## GIVEN EXERCISE 1
Return the stretch of the passage about the driver's seat from "For some of us, it" through "being hurt again.", copied word for word.
## GIVEN EXERCISE 2
List each thing that the passage about the driver's seat says may be doing the driving for some of us.
## GIVEN EXERCISE 3
Extend the passage about the driver's seat, picking up right after its final sentence.

## QUOTED TEXT
***

For some of us, it may be a very young, childhood self that’s driving, still trying to win the approval of a parent. For some of us it may be the experience of having overcome a serious illness that’s driving, and the sense of responsibility and preciousness of life that comes with that. For some, it’s an experience of sudden loss and so we only drive down wide, well-lit roads, well below the speed limit, trembling, shrinking away from any risk of being hurt again.

 

For many religious traditions, the goal is to put God in the driver’s seat. This is where you get phrases like, “Let go, let God.” And bumper stickers like, “My boss is a Jewish carpenter.” Pastor Rick Warren of Saddleback Church uses this metaphor a great deal, urging his congregants to put Jesus in the driver’s seat. He says, “Here’s what Christians tend to do: When we become believers in Christ, we give him the driver’s seat and then promptly hop into the backseat and become backseat drivers. We’re constantly giving him ‘advice,’ like, ‘No, turn this way. Stop. Wait. Faster! I want to go that way. I want to see that sight.’”

***

## COLLECTED MATERIAL

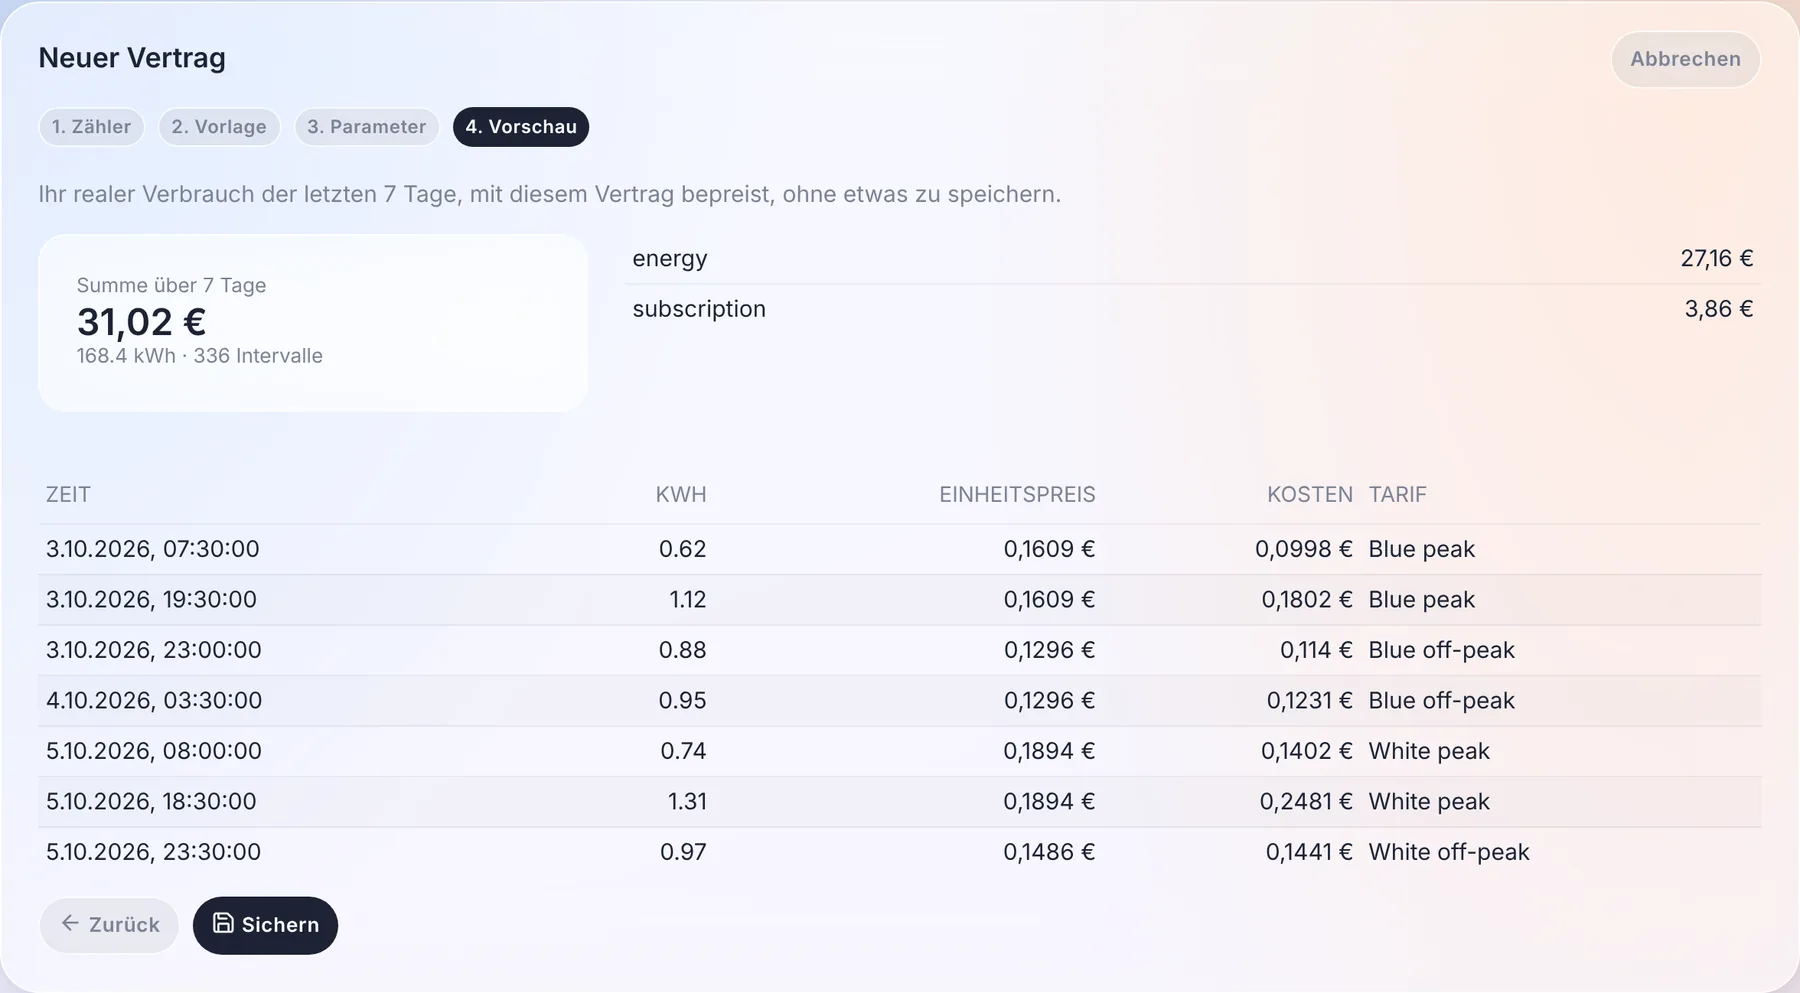Click the subscription cost line
The height and width of the screenshot is (993, 1800).
[1192, 309]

***

## EXERCISE ANSWER 1
For some of us, it may be a very young, childhood self that’s driving, still trying to win the approval of a parent. For some of us it may be the experience of having overcome a serious illness that’s driving, and the sense of responsibility and preciousness of life that comes with that. For some, it’s an experience of sudden loss and so we only drive down wide, well-lit roads, well below the speed limit, trembling, shrinking away from any risk of being hurt again.

## EXERCISE ANSWER 2
- A very young, childhood self, still trying to win the approval of a parent
- The experience of having overcome a serious illness
- An experience of sudden loss

## EXERCISE ANSWER 3
 

When you think about it, even for Unitarian Universalists, whatever or whoever we put in the driver’s seat of our car is, for all intents and purposes, our God. It’s what guides us, motivates us, shapes our actions, and what we believe in most fervently as “the truth.” So it’s a crucial question for us: to what kind of God do we want to give that kind of power within us?

 

For Herman Dawson, the juvenile court judge that Ari mentioned in his homily, it seems like his childhood experience of poverty and discrimination may be at the wheel along with his mother’s response of harsh punishment and tough love. His mother raised him on poverty wages with five siblings. She was a strict disciplinarian who, in his words, “didn’t play.” He saw her get beaten up on the Edmund Pettus Bridge on Bloody Sunday and he himself was a victim of violence in protest marches. He learned from the time he was a kid that life is hard, there is no room for making mistakes, no time for pleasure, no forgiveness – if you screw up or act out in any way, the world will punish you.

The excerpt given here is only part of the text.